Week 7 - Learning with Noisy Data: On the Robustness of Surrogate Loss Functions
Probabilistic Perspective of Noise
Target: $y=h(x)+\epsilon$
Noise: $\epsilon \sim \mathcal{N}(0, \beta^{-1})$
What we learn: $y x \sim \mathcal{N}(h(x), \beta^{-1})$ (We want it have high probability.)
Bayes’ Rule
\(p(\theta|S)=\frac{p(S|\theta)p(\theta)}{p(S)}\) where $S$ is training sample, $\theta$ is the model parameter. $p(S)$ can be the distribution of training sample.

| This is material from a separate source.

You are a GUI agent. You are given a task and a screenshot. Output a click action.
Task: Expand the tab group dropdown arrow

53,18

Maximum Likelihood Estimation (MLE)
We want to find the value of $\theta$ to maximise the likelihood $p(S|\theta)$. \(p(S|\theta)=\prod_{i=1}^n p(x_i,y_i|\theta)\)
Modelling Noisy Observation
For all training samples: \(p\{S|X,h,\beta^{-1}\}=\prod_{i=1}^n \mathcal{N}(y_i|h(x_i),\beta^{-1})\\ =\prod_{i=1}^n \sqrt{\frac{\beta}{2\pi}}exp\Bigl(-\frac{\beta(y_i-h(x_i))^2}{2}\Bigl)\) if we add $-\ln()$ on both side, \(\ln p (S|X,h,\beta^{-1}) = -\frac{n}{2}\ln \beta+\frac{n}{2}\ln(2\pi)+\frac{\beta}{2} \sum_{i=1}^n (y_i-h(x_i))^2\\ =-\frac{n}{2}\ln \beta+\frac{n}{2}\ln(2\pi)+\frac{\beta}{2} R_S(h)\) where $R_S(s)$ is the empirical risk.

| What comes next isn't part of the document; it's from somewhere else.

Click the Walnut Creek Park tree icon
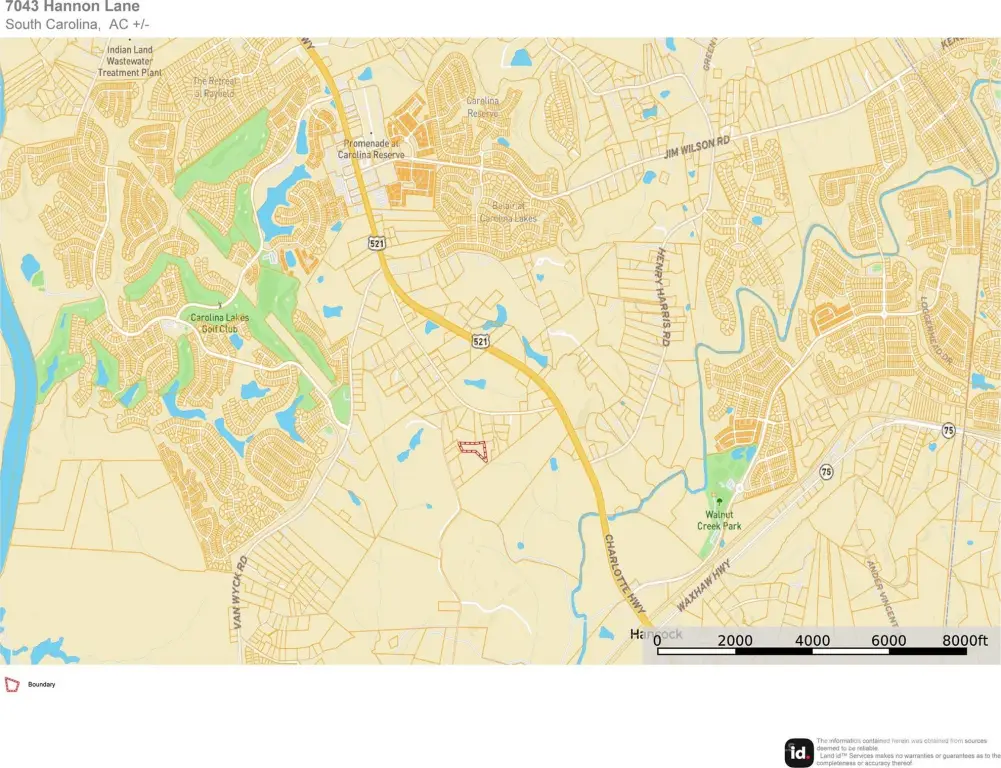 [719, 500]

| Therefore, if we want to maxmize the conditional likelihood term $p{S | X,h,\beta^{-1}}$, we need to minimize the empirical risk term $R_S(s)$. |
Bias and Variance
Underfitting - High bias
Overfitting - High variance
A large $\lambda$ leads to high bias, a small $\lambda$ leads to high variance (more complex model).
Robustness of Surrogate Loss Functions
Let \(f(h) = \frac{1}{n}\sum_{i=1}^n l(X_i,Y_i,h)\) the optimality will be achieved at $h$ such that \(\nabla f(h)=0\)
Let \(g(t)=f(th),t \in \mathbb{R}, h \in \mathbb{R^d}\) then \(g'(t)=\nabla f(th)^Th\) if \(\nabla f(h)=0\) then \(g'(1)=0\) which means we need to find an $h$ such that $g’(1)=0$.